American also contends that the single member's findings are wholly lacking in evidential support. See Hachadourian's Case, supra. The evidence introduced in support of the findings was as follows. Although the employee's stumble left his ankle lame, nothing else bothered him at the time and he continued to perform laborious work every day until he finally left his job on October 11. In medical histories given to three physicians who examined him on or after that date, the employee linked his pain (and disability) once to an injury sustained while playing touch football, and once to his stumble, and on another occasion he said that he could recall no back injury at all subsequent to 1962.

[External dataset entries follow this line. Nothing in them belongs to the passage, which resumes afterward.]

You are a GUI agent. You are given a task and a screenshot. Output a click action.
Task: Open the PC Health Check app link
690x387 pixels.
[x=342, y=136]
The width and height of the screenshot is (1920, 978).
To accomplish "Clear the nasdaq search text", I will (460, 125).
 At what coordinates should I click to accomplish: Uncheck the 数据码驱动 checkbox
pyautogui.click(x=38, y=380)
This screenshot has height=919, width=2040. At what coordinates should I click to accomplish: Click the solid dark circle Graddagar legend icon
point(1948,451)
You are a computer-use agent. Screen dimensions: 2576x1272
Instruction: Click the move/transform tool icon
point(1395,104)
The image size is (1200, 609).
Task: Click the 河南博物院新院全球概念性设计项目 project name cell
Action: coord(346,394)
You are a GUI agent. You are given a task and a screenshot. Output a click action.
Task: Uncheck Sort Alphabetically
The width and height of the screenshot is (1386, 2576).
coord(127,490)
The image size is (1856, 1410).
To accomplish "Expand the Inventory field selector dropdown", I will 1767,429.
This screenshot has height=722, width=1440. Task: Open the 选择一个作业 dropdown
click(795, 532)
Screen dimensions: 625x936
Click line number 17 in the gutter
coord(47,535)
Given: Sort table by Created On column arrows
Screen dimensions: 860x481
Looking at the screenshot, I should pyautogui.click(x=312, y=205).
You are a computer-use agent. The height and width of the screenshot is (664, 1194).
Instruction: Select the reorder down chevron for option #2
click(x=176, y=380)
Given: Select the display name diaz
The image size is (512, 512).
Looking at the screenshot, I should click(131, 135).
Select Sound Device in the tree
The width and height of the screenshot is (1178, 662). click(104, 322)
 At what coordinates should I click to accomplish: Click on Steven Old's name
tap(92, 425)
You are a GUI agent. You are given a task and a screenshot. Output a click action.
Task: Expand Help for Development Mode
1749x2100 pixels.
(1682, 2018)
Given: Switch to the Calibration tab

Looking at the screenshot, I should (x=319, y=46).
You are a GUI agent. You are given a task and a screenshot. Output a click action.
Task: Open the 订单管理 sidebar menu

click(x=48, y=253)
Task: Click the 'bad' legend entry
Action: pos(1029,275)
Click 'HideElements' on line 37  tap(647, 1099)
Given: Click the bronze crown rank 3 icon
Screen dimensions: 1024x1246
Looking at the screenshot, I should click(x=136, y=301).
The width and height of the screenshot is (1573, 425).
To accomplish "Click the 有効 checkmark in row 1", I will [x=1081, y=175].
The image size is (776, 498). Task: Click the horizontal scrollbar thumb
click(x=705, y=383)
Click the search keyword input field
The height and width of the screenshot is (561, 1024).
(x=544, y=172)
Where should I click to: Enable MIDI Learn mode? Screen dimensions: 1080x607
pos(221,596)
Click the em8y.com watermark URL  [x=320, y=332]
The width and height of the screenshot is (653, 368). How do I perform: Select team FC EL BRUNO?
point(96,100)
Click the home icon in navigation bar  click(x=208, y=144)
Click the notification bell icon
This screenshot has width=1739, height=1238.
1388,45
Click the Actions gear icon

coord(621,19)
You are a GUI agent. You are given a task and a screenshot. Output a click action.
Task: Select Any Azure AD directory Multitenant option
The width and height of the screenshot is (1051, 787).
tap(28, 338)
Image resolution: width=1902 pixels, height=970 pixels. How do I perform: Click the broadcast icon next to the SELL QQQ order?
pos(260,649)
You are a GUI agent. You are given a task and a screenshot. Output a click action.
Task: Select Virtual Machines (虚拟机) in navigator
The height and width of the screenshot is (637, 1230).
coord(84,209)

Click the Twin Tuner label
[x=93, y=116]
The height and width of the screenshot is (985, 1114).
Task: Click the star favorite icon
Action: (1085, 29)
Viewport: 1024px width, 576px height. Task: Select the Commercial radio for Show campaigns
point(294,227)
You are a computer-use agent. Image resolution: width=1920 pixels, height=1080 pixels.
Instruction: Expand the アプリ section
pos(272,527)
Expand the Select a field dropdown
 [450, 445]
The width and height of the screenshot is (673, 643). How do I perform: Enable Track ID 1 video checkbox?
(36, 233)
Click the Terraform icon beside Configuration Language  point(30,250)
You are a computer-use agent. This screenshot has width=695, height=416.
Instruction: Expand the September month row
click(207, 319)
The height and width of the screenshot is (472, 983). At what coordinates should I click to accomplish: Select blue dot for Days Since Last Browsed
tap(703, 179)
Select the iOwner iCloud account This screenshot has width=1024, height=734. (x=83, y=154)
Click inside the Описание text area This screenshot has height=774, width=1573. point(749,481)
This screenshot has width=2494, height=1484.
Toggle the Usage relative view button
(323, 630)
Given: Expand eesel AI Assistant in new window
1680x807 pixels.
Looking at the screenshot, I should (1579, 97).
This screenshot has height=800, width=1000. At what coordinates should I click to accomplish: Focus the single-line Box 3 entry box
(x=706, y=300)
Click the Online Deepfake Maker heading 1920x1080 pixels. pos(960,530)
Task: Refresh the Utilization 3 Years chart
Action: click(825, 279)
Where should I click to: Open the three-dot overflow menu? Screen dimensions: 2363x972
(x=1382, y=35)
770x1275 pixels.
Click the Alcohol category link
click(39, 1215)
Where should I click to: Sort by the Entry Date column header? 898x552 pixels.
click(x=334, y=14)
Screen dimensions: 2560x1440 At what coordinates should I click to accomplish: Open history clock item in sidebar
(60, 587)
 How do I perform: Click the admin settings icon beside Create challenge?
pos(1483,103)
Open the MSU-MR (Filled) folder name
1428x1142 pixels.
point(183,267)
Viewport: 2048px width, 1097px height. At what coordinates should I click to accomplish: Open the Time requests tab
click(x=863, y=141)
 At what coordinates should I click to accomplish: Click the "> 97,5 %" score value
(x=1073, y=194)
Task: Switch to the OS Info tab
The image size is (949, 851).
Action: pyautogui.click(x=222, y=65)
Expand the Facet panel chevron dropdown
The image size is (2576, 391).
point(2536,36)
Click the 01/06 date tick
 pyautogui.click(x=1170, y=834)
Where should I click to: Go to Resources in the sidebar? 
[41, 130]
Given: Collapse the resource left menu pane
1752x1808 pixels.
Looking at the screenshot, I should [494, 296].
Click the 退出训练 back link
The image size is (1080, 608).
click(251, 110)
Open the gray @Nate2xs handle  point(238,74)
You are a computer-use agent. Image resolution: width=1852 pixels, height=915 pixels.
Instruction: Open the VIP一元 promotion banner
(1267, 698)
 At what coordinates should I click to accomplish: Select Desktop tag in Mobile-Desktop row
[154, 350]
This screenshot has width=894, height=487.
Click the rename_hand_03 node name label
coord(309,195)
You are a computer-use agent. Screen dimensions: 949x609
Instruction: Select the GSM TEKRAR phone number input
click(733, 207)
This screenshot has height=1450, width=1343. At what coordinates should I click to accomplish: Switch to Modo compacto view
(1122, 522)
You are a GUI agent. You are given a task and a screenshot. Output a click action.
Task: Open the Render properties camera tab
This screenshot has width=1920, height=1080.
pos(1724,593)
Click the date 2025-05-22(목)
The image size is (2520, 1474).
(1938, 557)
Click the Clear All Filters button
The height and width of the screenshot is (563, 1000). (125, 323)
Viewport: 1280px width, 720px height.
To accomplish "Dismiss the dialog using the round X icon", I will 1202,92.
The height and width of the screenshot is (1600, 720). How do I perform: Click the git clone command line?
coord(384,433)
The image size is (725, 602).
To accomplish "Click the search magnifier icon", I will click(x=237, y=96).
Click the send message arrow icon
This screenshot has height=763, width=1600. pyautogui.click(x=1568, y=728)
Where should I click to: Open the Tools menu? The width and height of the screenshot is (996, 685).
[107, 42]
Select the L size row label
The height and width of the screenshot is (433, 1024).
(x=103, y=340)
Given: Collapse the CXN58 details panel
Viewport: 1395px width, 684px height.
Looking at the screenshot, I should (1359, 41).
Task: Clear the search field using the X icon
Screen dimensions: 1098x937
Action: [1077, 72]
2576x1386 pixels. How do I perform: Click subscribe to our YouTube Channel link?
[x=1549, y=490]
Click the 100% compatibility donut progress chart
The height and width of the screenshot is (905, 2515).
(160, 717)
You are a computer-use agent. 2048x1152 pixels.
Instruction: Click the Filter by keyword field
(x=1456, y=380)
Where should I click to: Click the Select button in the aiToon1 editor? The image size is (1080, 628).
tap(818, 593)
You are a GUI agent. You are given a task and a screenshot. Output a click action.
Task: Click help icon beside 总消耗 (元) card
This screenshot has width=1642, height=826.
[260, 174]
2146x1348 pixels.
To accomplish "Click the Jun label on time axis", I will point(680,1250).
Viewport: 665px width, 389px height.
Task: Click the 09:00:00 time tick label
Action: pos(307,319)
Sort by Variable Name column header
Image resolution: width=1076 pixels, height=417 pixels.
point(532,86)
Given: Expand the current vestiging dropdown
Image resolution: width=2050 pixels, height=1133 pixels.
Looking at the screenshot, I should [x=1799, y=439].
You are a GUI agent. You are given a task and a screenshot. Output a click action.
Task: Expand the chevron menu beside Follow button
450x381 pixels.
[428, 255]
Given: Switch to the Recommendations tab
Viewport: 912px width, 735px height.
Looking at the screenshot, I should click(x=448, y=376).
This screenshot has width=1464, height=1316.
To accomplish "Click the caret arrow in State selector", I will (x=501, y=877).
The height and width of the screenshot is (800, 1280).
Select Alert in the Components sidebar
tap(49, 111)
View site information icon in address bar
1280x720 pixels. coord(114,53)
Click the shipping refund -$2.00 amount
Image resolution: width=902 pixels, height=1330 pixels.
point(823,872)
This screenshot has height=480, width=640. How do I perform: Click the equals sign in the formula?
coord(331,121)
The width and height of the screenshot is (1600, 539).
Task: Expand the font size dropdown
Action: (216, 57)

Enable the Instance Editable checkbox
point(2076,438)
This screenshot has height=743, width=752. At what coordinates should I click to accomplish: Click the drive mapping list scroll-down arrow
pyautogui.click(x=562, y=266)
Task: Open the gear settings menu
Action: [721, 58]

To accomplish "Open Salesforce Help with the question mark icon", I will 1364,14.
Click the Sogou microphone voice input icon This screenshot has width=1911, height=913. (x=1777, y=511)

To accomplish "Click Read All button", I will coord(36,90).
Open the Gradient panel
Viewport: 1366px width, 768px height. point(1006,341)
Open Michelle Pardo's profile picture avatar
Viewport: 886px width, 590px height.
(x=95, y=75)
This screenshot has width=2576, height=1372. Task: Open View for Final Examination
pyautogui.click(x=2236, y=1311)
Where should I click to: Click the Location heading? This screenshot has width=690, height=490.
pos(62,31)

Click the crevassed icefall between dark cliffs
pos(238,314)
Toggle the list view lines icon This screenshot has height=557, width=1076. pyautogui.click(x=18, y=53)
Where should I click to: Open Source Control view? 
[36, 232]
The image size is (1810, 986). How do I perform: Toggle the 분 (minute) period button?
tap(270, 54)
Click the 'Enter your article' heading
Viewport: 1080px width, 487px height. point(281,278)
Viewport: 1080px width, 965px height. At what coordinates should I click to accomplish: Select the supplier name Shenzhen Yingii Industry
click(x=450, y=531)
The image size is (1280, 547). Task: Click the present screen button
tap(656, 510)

Expert opinion concerning the effect of the stumbling incident on the employee's back condition varied considerably and was in any event within the province of the single member to accept or reject. See Leonardi's Case, 349 Mass. 771 (1965). The medical testimony that an aggravating injury would normally cause increased *62 back pain within a few days is significant in light of the employee's testimony that he felt no change in the condition of his back until one or two weeks after the stumbling incident.

We think that this evidence, considered in light of other evidence that the employee never recovered from his 1962 back injury and was suffering from gradually worsening pain in the months before he left work, supports the findings of the single member concerning the effect of the employee's stumble. See Rock's Case, supra, at 430; Lambert's Case, 325 Mass. 516, 518-519 (1950); Casey's Case, 353 Mass. 756 (1967).

As the result of an apparent typographical error in the final decree, the date as of which dependency compensation is reduced by reason of the death of the employee's wife reads "January 31, 1971," rather than January 31, 1970, which was the date fixed by the reviewing board. In all other respects, including the total amount of compensation to be paid, the decree is in conformity with the decision of the reviewing board. The decree is therefore to be modified by replacing the date January 31, 1971, wherever it appears, by January 31, 1970, and as so modified, is affirmed. Costs of appeal under G.L.c. 152, ยง 11A, are to be determined by a justice of this court.

So ordered.


[1] The employee died on July 29, 1971, before the case had been heard by the reviewing board. No claim arising from the employee's death is before this court.

[2] The single member's decision stated the Massachusetts rule to be as follows: "[T]he chargeability for the whole compensation to which the employee may be entitled ... rests on the insurer covering the risk at the time of his most recent injury that bears causal relation to the disability claimed" (emphasis in the original).